Dietary Gluten Permanently Reshapes the Tissue-Resident 𝛾𝛿 Intraepithelial T Cell Compartment in Celiac Disease

Tissue-resident lymphocytes play a key role in immune surveillance, but it remains unclear how these inherently stable cell populations respond to chronic inflammation.
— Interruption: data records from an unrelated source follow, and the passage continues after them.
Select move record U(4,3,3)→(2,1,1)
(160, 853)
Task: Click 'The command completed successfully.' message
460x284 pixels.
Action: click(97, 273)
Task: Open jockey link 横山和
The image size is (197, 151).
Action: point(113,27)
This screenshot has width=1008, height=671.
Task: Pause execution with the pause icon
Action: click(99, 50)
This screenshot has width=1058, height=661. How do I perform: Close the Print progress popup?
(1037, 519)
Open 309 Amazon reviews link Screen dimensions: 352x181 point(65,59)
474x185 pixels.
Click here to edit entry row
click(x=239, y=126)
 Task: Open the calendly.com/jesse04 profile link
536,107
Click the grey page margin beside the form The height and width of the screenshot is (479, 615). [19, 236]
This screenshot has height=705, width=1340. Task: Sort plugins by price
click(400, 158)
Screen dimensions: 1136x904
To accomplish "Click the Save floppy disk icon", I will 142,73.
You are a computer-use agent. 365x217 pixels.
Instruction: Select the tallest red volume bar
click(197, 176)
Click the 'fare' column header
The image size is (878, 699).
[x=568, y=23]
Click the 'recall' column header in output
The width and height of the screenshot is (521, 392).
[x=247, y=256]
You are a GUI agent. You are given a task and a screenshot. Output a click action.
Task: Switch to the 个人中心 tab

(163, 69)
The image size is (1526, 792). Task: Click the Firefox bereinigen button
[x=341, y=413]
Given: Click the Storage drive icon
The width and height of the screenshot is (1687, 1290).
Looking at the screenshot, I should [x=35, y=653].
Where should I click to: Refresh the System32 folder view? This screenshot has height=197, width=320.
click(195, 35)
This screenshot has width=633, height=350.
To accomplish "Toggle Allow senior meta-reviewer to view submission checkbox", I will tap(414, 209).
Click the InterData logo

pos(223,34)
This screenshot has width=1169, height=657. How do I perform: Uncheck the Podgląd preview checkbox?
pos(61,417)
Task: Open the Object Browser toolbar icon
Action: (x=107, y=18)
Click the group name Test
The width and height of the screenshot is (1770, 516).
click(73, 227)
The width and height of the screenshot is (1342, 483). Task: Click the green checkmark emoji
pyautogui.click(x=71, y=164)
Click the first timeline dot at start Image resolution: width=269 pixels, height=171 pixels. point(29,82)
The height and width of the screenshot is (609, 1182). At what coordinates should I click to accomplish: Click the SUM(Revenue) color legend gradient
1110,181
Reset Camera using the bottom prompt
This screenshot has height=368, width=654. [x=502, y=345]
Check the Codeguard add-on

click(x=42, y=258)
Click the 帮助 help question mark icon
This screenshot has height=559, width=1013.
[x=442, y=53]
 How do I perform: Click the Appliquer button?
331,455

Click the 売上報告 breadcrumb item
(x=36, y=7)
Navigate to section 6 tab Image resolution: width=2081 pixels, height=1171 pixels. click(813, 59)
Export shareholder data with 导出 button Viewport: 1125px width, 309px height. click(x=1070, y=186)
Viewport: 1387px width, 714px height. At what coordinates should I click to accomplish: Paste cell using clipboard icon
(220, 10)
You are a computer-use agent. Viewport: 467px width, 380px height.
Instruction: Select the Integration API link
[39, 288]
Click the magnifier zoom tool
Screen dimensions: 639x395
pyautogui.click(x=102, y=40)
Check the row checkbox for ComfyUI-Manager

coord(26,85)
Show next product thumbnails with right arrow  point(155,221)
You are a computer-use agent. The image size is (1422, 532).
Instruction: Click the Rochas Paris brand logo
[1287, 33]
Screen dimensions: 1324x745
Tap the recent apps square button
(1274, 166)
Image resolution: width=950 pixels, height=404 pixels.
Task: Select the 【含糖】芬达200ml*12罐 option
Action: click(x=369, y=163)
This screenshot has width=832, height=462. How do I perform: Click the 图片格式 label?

In the setting of celiac disease (CeD), where exposure to dietary antigen can be controlled, gluten-induced inflammation triggered a profound depletion of naturally-occurring V𝛾4⁺V𝛿1⁺ intraepithelial lymphocytes (IELs) with innate cytolytic properties and specificity for the butyrophilin-like (BTNL) molecules BTNL3/BTNL8. Creation of a new niche with reduced expression of BTNL8 and loss of V𝛾4⁺V𝛿1⁺ IELs was accompanied by the expansion of gluten-sensitive, interferon-𝛾-producing V𝛿1⁺ IELs bearing T cell receptors (TCRs) with a shared non-germline-encoded motif that failed to recognize BTNL3/BTNL8. Exclusion of dietary gluten restored BTNL8 expression but failed to reconstitute the V𝛾4⁺V𝛿1⁺ 'gut signature' among TCR𝛾𝛿⁺ IELs. Collectively, these data demonstrate that chronic inflammation permanently reconfigures the tissue-resident TCR𝛾𝛿⁺ IEL compartment, thus the paradigm of tissue-resident lymphocyte stability needs revisiting.